= 2004 Oregon Ballot Measure 38 =

Ballot Measure 38 of 2004 would have abolished Oregon's State Accident Insurance Fund (commonly known as SAIF Corporation), a nonprofit state-chartered workers' compensation provider. SAIF's assets would have been sold and the revenues from the sale would have been used to fund schools and other state services. Voters defeated the measure in the 2 November 2004 general election, with 670,935 votes in favor, and 1,037,722 votes against. It was placed on the ballot by initiative petition by the political group Oregonians for Accountability.
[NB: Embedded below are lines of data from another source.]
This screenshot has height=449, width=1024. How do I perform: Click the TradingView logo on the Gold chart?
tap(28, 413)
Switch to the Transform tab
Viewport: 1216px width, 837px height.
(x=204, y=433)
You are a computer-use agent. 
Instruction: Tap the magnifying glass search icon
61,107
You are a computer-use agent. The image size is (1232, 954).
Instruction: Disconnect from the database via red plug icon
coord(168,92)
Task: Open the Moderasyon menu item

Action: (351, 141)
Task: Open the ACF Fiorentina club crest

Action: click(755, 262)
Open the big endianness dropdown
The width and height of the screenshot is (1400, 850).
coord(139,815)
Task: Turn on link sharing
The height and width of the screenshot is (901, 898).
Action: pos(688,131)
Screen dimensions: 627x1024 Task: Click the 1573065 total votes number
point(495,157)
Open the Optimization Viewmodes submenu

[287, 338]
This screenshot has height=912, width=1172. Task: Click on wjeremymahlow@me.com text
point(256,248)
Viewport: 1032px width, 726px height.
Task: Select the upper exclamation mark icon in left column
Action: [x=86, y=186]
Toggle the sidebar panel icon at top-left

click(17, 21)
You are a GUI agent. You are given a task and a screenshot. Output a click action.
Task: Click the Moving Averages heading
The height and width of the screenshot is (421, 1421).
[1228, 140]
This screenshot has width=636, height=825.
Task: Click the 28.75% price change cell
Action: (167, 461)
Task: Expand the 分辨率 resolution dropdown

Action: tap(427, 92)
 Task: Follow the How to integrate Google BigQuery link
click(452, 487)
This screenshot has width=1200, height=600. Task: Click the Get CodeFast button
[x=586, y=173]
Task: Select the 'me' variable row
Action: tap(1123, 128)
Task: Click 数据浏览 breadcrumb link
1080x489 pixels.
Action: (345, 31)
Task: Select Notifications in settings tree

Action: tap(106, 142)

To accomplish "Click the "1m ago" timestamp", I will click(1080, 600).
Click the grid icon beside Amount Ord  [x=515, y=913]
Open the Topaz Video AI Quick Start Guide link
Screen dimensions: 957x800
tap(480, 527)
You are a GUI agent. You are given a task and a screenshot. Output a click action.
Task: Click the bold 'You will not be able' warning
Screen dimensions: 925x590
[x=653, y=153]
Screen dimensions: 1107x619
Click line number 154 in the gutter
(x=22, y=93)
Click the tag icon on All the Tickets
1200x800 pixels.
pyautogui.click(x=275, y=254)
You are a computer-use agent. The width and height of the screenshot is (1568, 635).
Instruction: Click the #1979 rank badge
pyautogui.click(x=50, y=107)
Supporters of the measure pointed to a series of scandals at the government agency. They portrayed the agency as out-of-control and lacking proper oversight, and especially decried the agency's hiring of lobbyists to advocate on the agency's behalf. Measure 38 supporters capitalized on the fact that former governor Neil Goldschmidt, who admitted in 2004 to a sexual relationship with a 14-year-old girl in the 1970s, was one of the lobbyists. Later in the campaign, supporters ran ads portraying SAIF as a threat to gay rights, quoting a memo written by a former CEO in which she suggests the agency challenge the Oregon Court of Appeals decision in Tanner v. OHSU (157 Or.App. 502), which required public employers to extend domestic partner benefits to same-sex couples. Supporters also argued that abolishing the state-run insurer would lead to more competition and reduce rates.

Critics of the measure, which included the state's largest business lobby and the state chapters of the National Federation of Independent Business and the AFL-CIO, argued that SAIF is critical to keeping workers' compensation rates low. They also argued that Oregonians for Accountability was actually a front for Liberty Mutual, SAIF's major competitor for workers' compensation policies.